É muito importante frisar que o atropelamento foi intencional. O motorista decidiu deliberadamente acelerar e passar por cima dos ciclistas.

“Muita gente acha que a bicicleta está atrapalhando”, disse um dos participantes freqüentes da Massa Crítica. A ideia de um grupo grande sair às ruas junto todo mês é justamente para mostrar que a bicicleta é um meio de transporte e deve ser respeitado.

Apesar de estar na Massa Crítica pela primeira vez, Marcelo utiliza a bicicleta como meio de transporte há muitos anos: “vendi meu carro em 2001 pelo estresse dos motoristas, por essas questões relacionadas ao trânsito. Muito motorista é extremamente agressivo, impaciente, e o ciclista sente isso ainda mais”. Conta que é comum o pessoal xingar, buzinar, jogar o carro pra cima. Diz que a maioria nem tem conhecimento das legislações de trânsito, “não sabe que tem que deixar 1,5 metro de distância da bicicleta, por exemplo”. Não sabem também que ameaçar com o carro, como fez o motorista do Golf ao tentar encostar na traseira dos ciclistas, é infração gravíssima. O que dizer então de quem joga o carro para atropelar de propósito?
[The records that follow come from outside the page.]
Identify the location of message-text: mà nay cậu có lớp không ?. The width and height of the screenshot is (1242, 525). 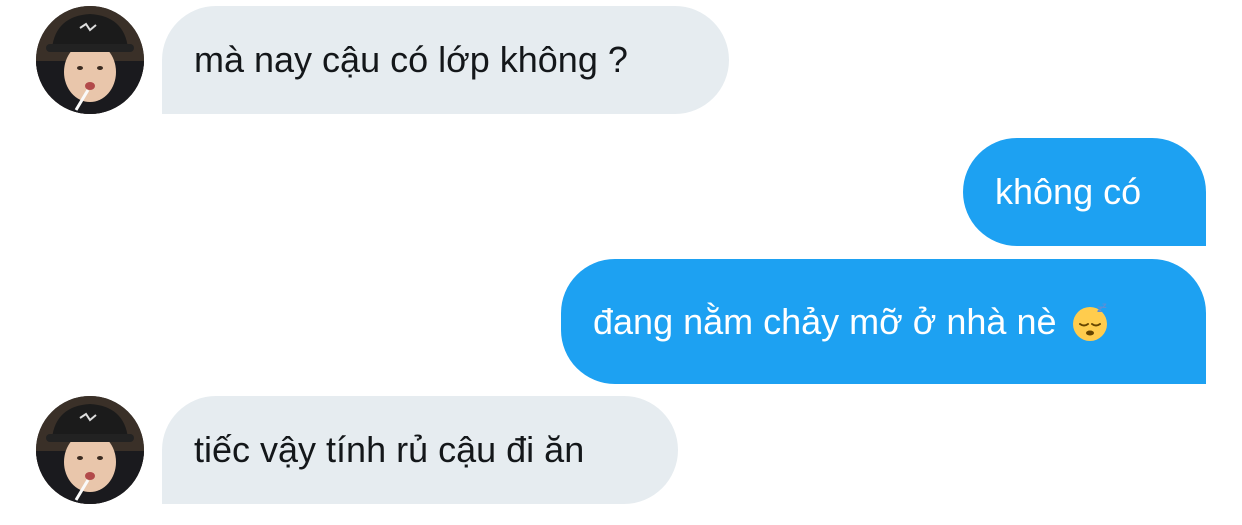
(411, 60).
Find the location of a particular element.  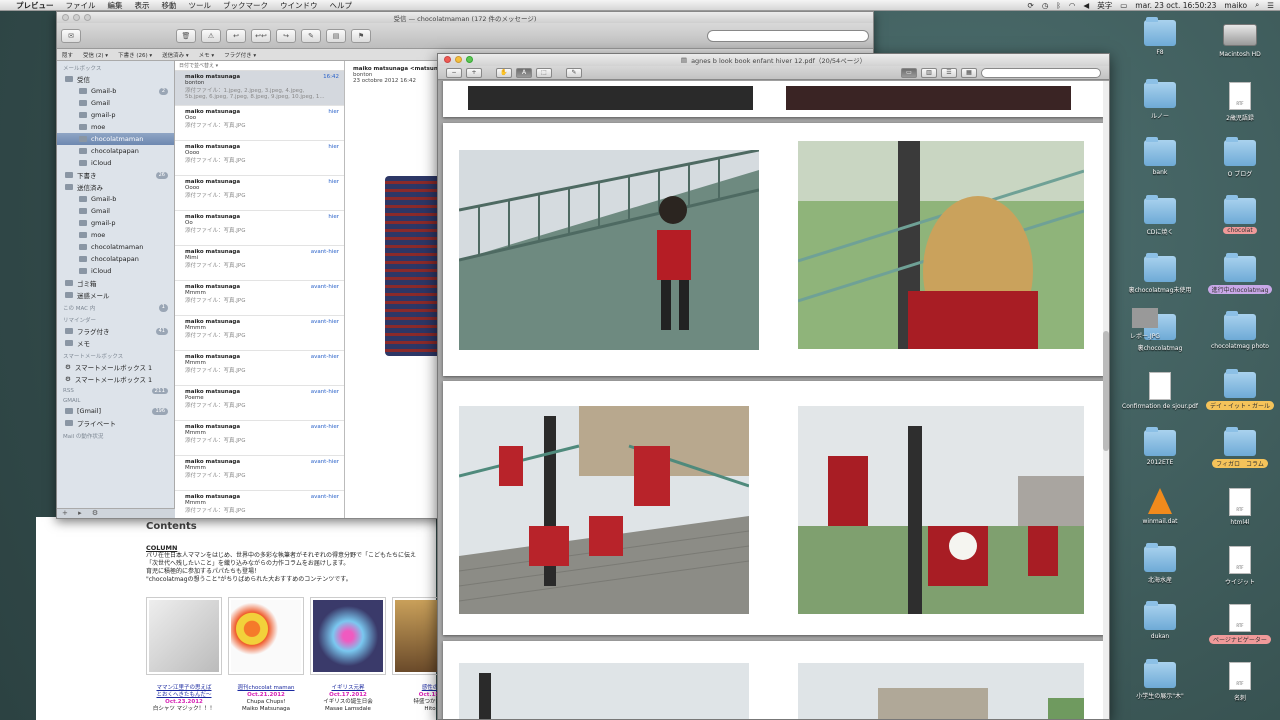

desktop-item: Confirmation de sjour.pdf is located at coordinates (1160, 391).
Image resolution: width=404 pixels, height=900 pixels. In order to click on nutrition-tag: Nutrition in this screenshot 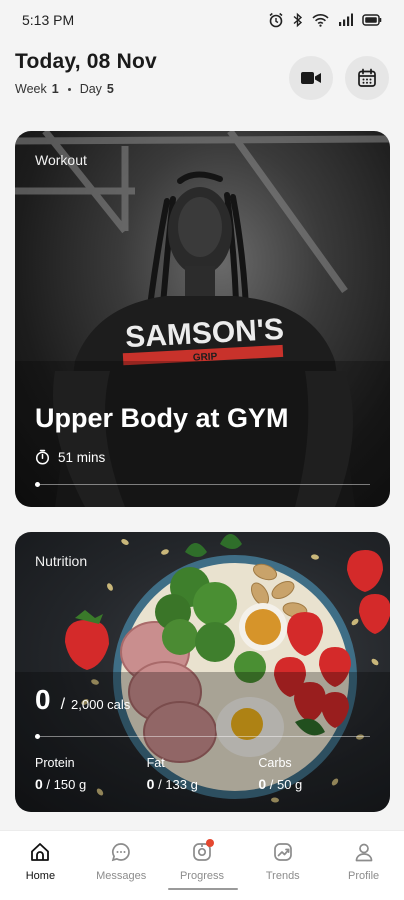, I will do `click(62, 561)`.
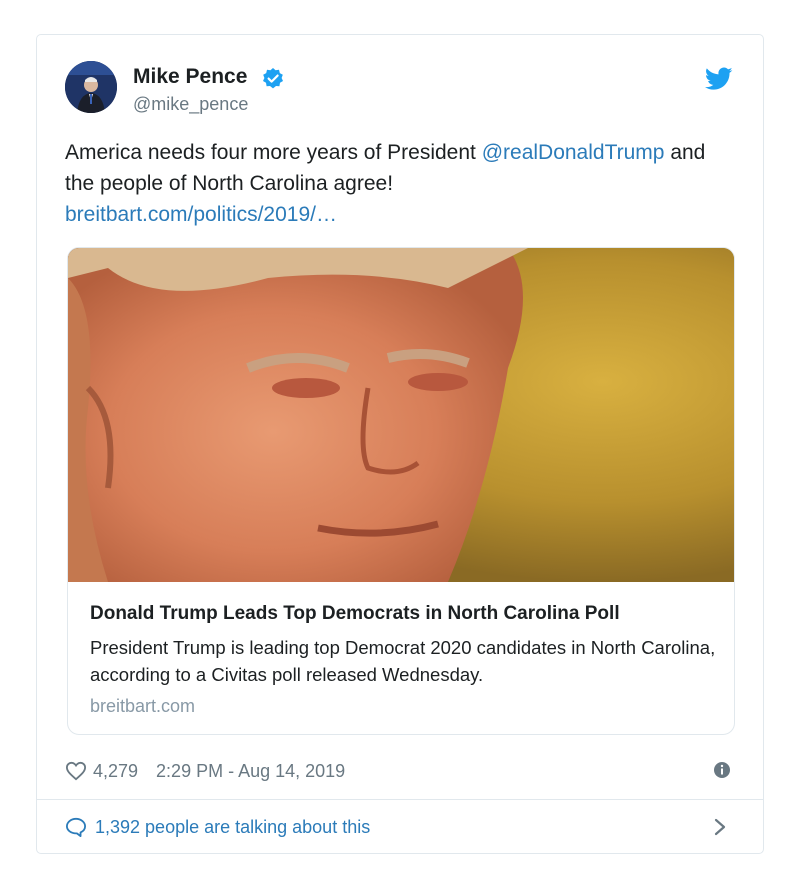  Describe the element at coordinates (143, 706) in the screenshot. I see `preview-domain: breitbart.com` at that location.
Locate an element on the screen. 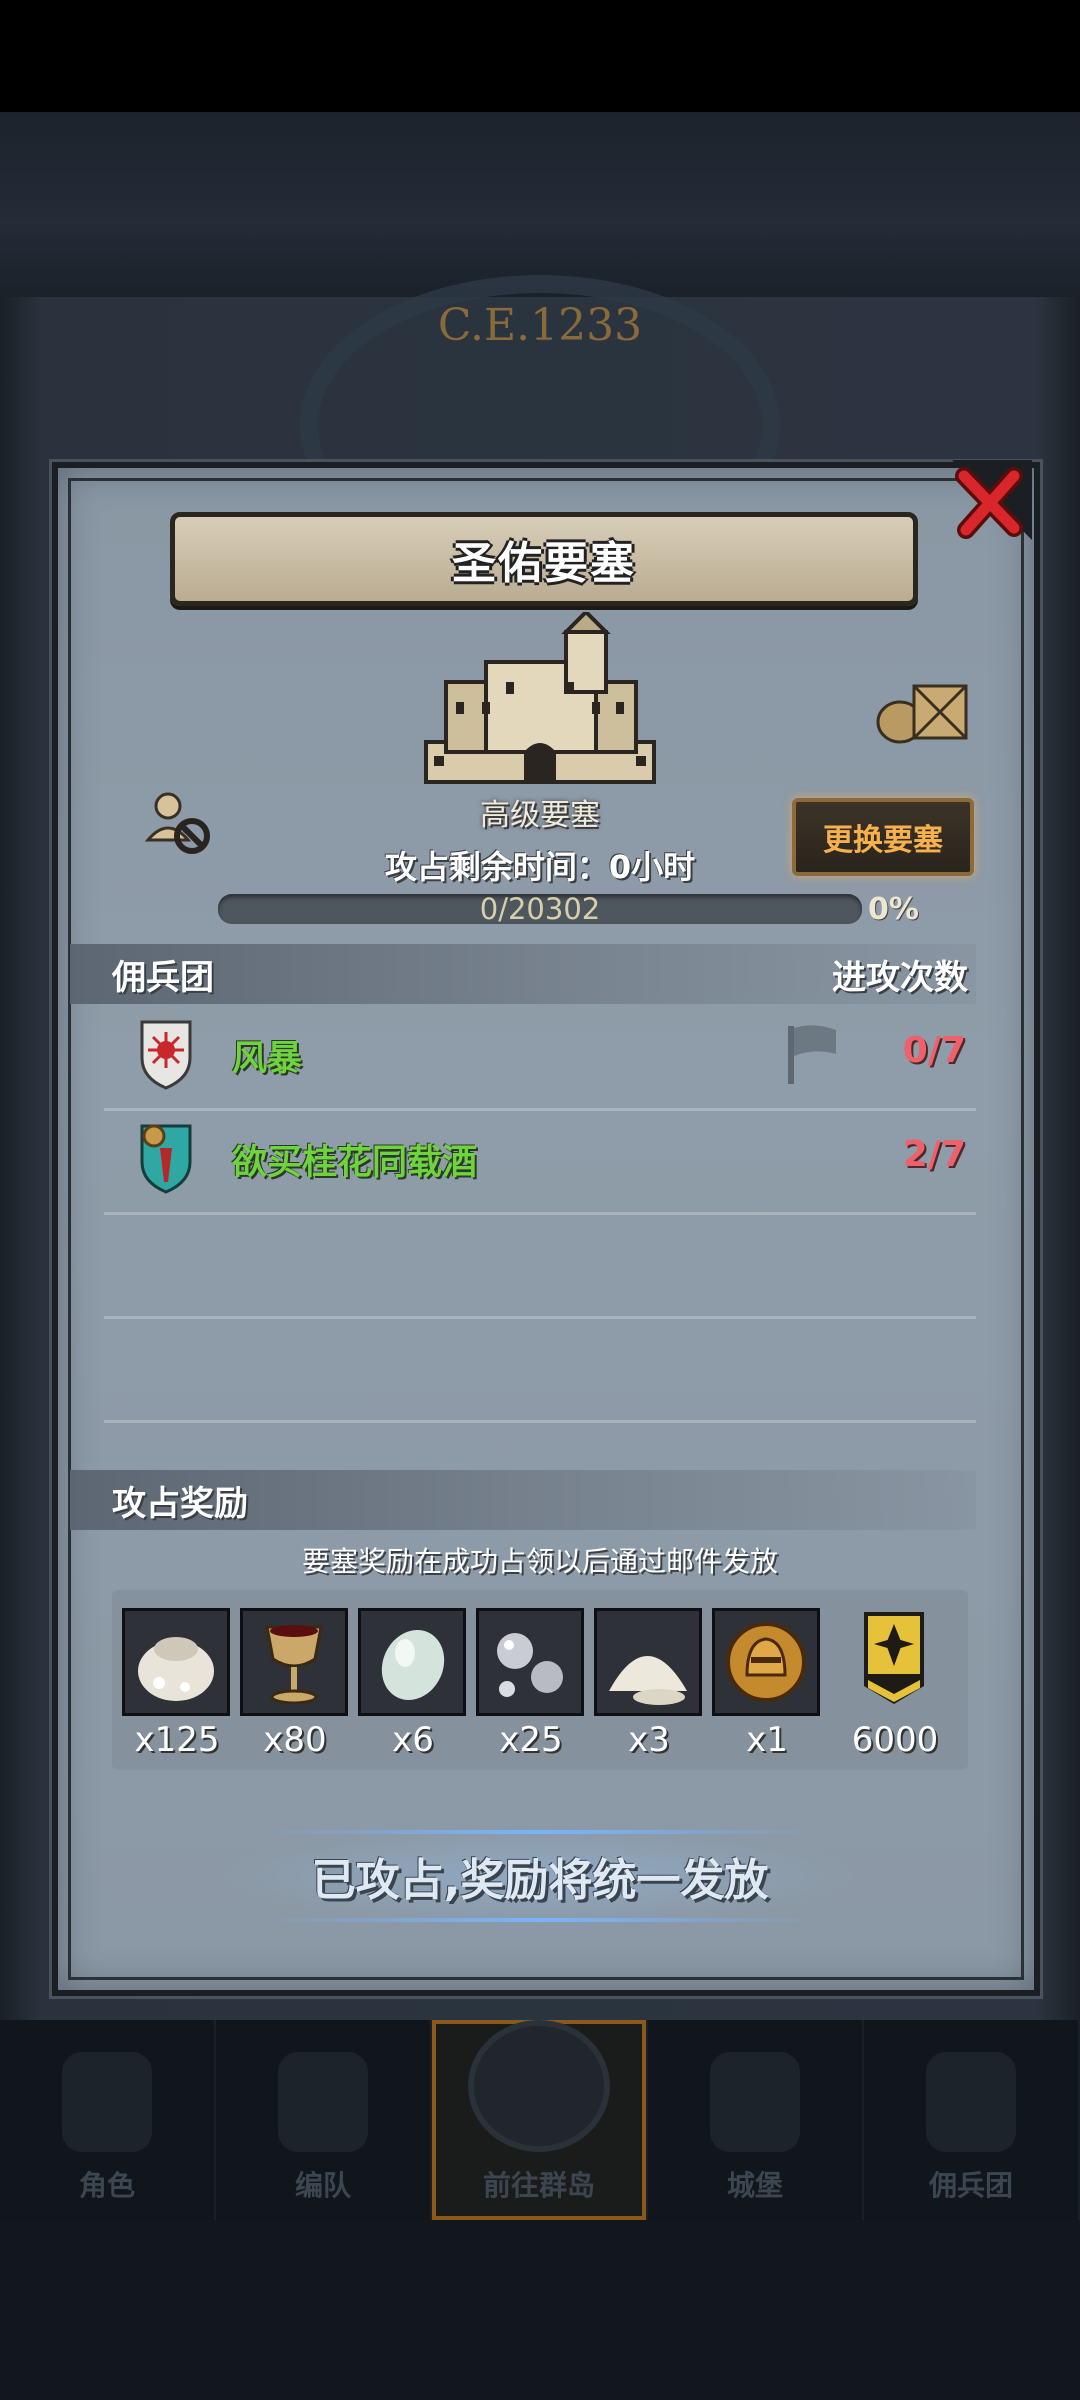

A atitude do motorista na Cidade Baixa exacerba a legislação de trânsito. O que ele cometeu foi um crime comum, de tentativa de homicídio, não uma infração.

Os participantes ressaltam, no entanto, que a Massa Crítica é uma manifestação pacífica, que o ocorrido ontem não é normal e que não se pode desencorajar. Um dos pontos mais destacados pelos veículos da RBS, a falta de aviso à EPTC, aconteceu porque a Massa Crítica não é um evento organizado por um movimento, uma entidade ou qualquer coisa do gênero. “É uma manifestação meio anárquica, o pessoal se reúne ali e sai, ninguém coordena”, disse um dos ciclistas. Apesar disso, é sempre tranqüilo e costuma ser respeitado, até porque é rápido e, convenhamos, não atrapalha ninguém numa sexta-feira às 19h. Isso sem falar que a reivindicação é completamente legítima.

Os próximos passos

É importante que o absurdo de ontem traga um questionamento, que repercuta, que incentive uma consciência crítica sobre os valores da nossa sociedade do consumo, em que o dono do carro se acha o dono da rua porque tem dinheiro, porque sim. Se as autoridades competentes vão fazer alguma coisa concreta não se sabe. Não podemos deixar de fiscalizar, mas temos que ir além. É por isso que neste domingo (27), os ciclistas que participam da Massa Crítica vão se reunir para definir a agenda de próximas manifestações.

O assunto não pode morrer. Não deixemos, pois.